Serge Daney and Queer Cinephilia

French critic Serge Daney was a central figure in film, television and media criticism of the second half of the twentieth century. He died of AIDS in 1992, just as the concept of queer cinema entered international film studies and just before the start of the digital era that has transformed film culture. This collection of new essays investigates the legacy of Daney’s work alongside considerations of feminist, queer and digital cinephilia and contemporary practices of film curation.

Don’t miss the and in the title, for this valuable book has two objectives. On the one hand, it proposes a vital, much-needed analysis of Serge Daney’s thought, of his work as a critic, media theorist, and founder of the essential film journal Trafic, topics which all remain woefully under-discussed in English. On the other, it considers the implications of this work for queer studies, initiating a productive, cross-disciplinary dialogue around topics like aesthetics and queer biography, film history and feminism, media archeology and festival programming. The broader frame moves past Daney in order to remain close to him: by abandoning the self-sufficiency of a single approach for the vulnerability of the encounter, the editors maintain the commitments to alterity, mediation, and impurity at the heart of his understanding of cinema.

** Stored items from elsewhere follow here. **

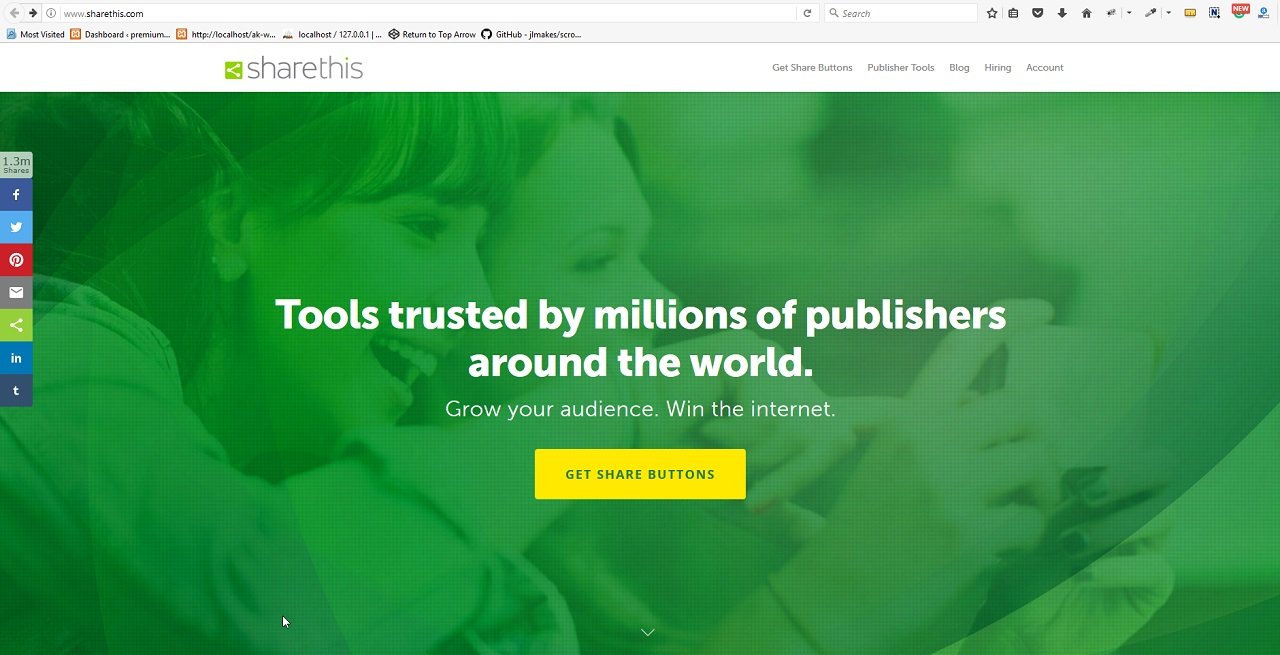This screenshot has height=655, width=1280.
Task: Focus the browser Search field
Action: click(x=900, y=13)
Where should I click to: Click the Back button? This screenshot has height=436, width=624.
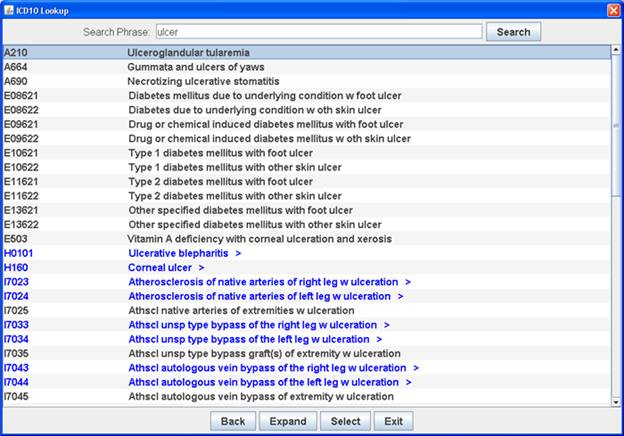[233, 421]
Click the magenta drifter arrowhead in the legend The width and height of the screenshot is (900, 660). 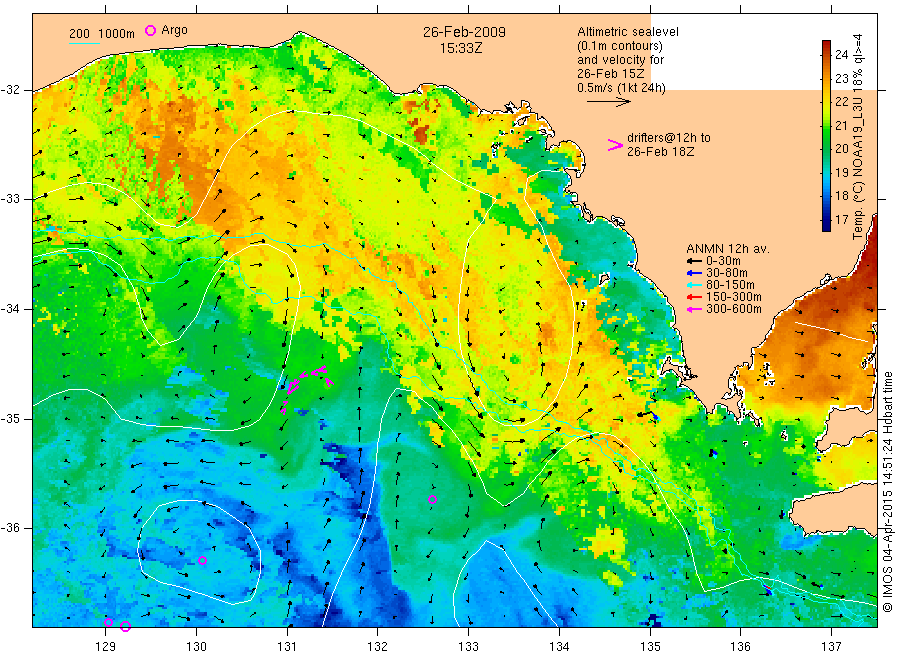(615, 145)
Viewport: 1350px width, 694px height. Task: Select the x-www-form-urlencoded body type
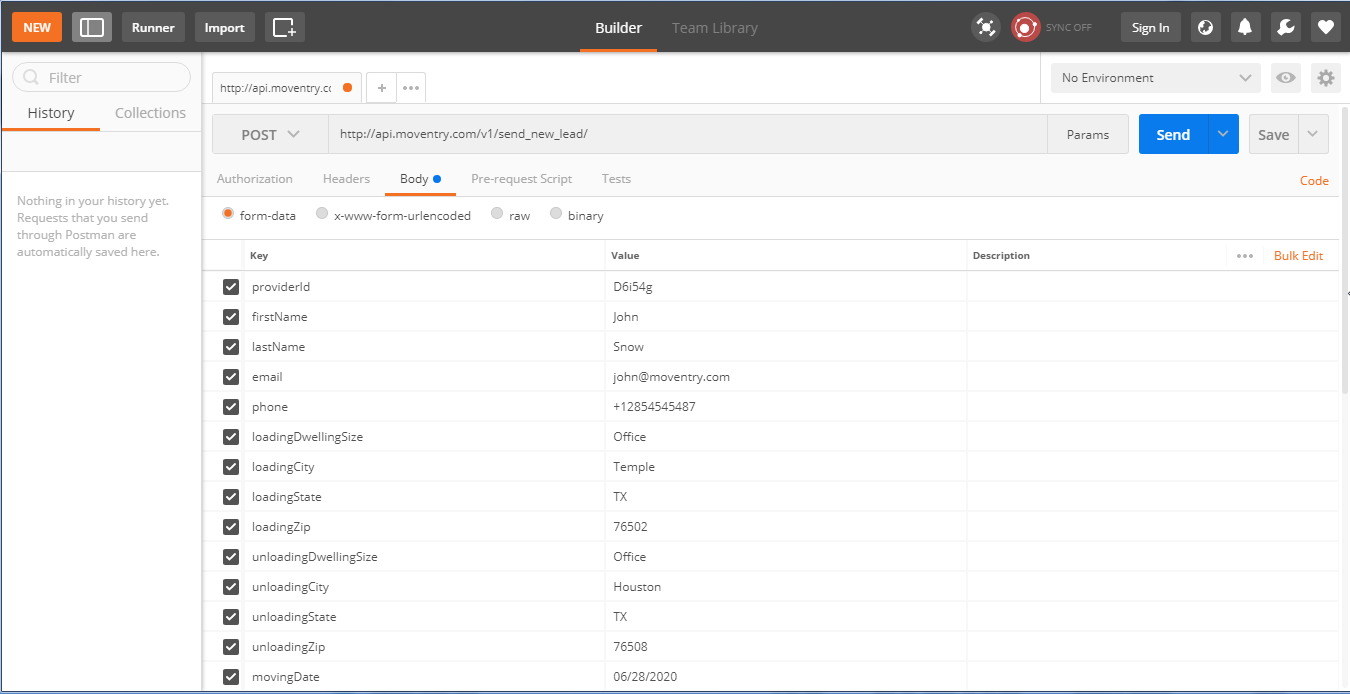(x=322, y=214)
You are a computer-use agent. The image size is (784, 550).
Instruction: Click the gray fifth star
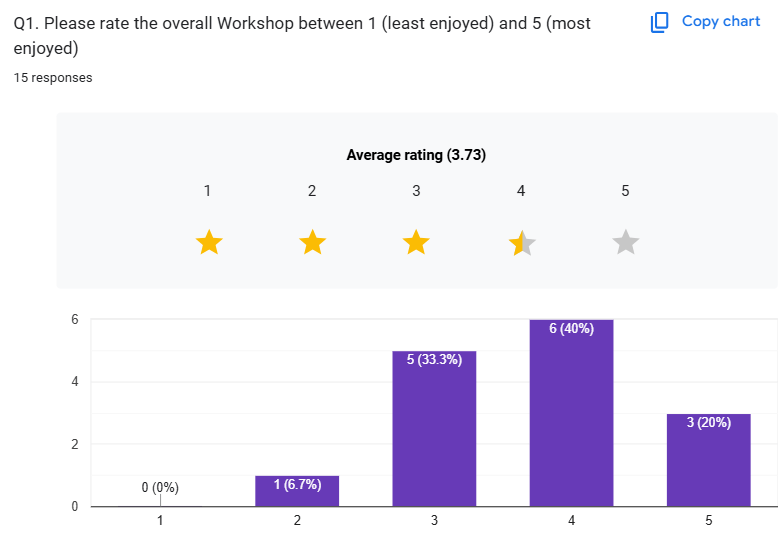pos(625,242)
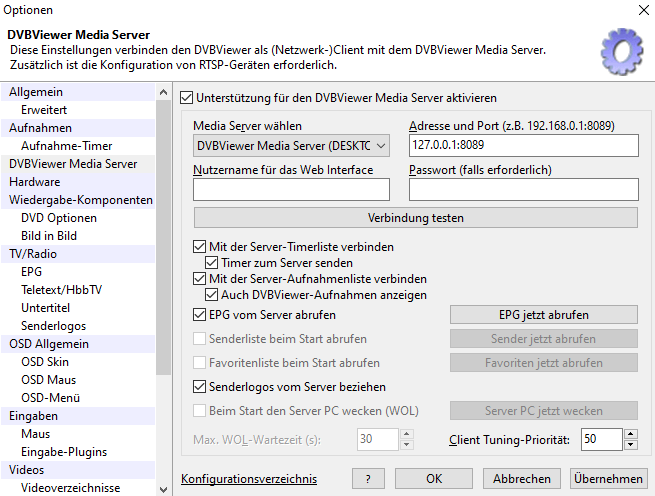This screenshot has width=655, height=496.
Task: Click the question mark help button
Action: [x=368, y=479]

—Sam Di Iorio, Hunter College, City University of New York

This international anthology helps to construct a renewal of transatlantic discourses on cinema. The contributions not only attempt to read Serge Daney from a queer perspective today, but also to understand queer theory anew, stemming from the cinephilic image theory of one of the most influential French film critics, who saw the era of post-cinema dawning as early as the 1980s.

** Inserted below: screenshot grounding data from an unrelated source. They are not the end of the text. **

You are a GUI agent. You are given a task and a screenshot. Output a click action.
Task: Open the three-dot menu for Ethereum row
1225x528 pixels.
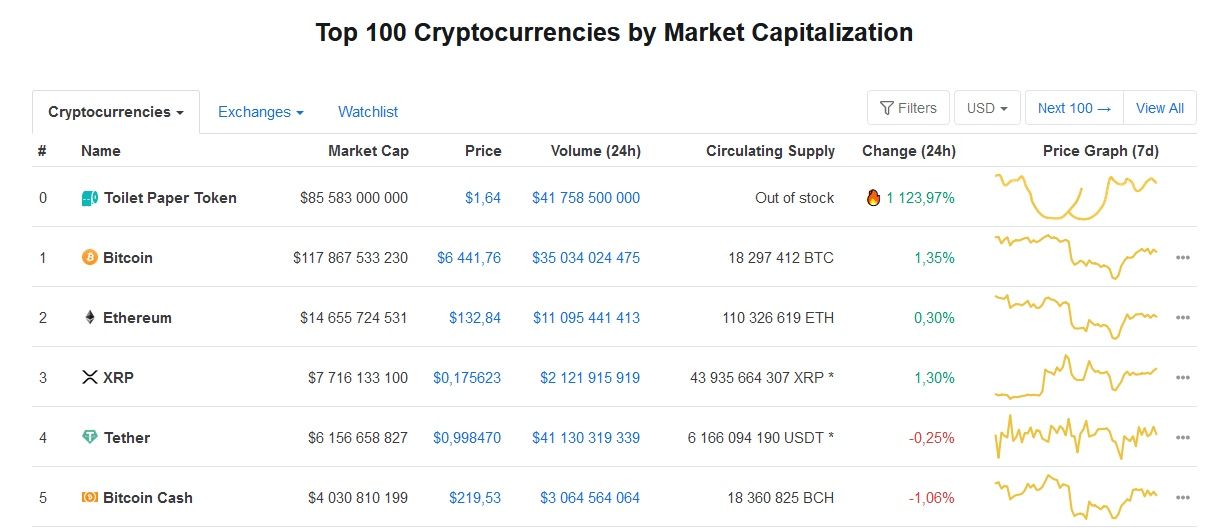click(x=1183, y=318)
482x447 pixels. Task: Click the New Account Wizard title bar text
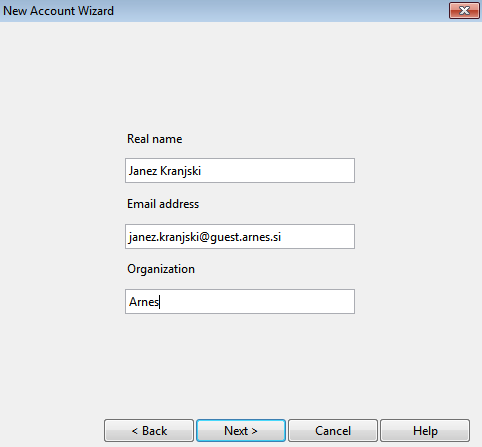59,11
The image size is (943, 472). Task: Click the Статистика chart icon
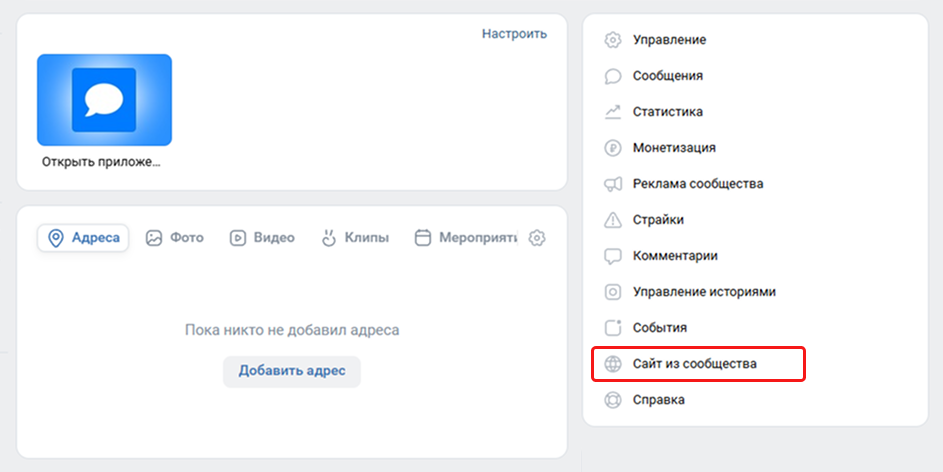tap(613, 112)
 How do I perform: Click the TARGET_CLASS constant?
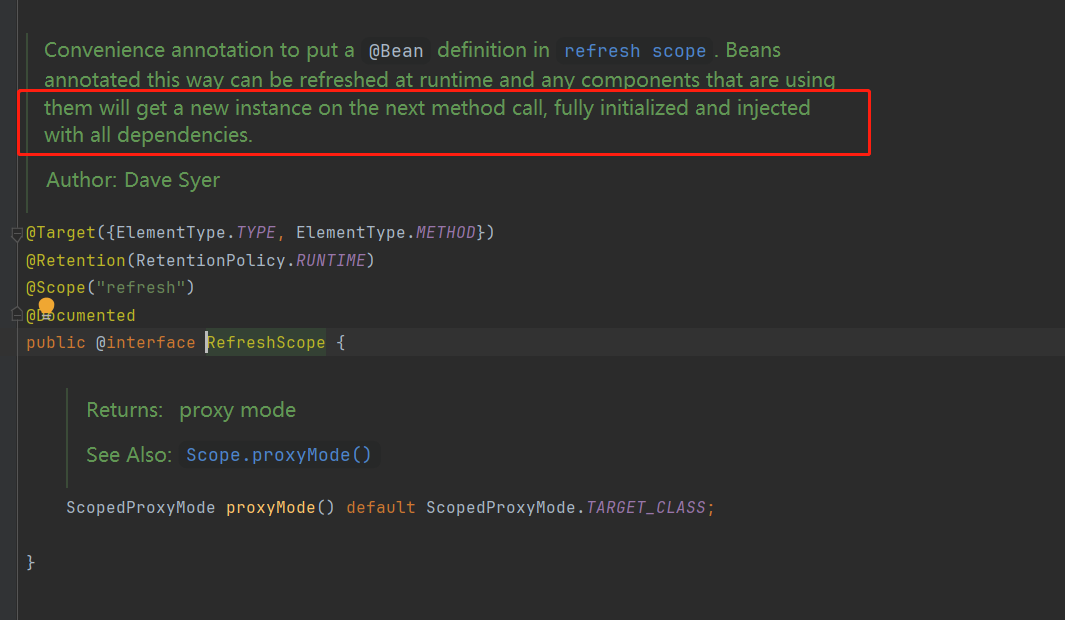[646, 507]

—Christa Blümlinger, Université Paris-8

This invaluable book steps in to help fill a glaring void: the lack of English-language scholarship on the most respected French film and TV critic of the post-WWII era, Serge Daney. It trains a queer and feminist lens on Daney’s writings, a task both fruitful and fugitive, Daney being a gay man who rarely wrote about homosexuality–either his own or in cinema. Given that he spent the majority of his career steeped in the masculinist-heterosexual culture of Cahiers du Cinéma, this book, by imaginatively unearthing the “queer potential” of his vast oeuvre, has produced an exciting contribution to the study of film criticism that pulses with contemporary resonance.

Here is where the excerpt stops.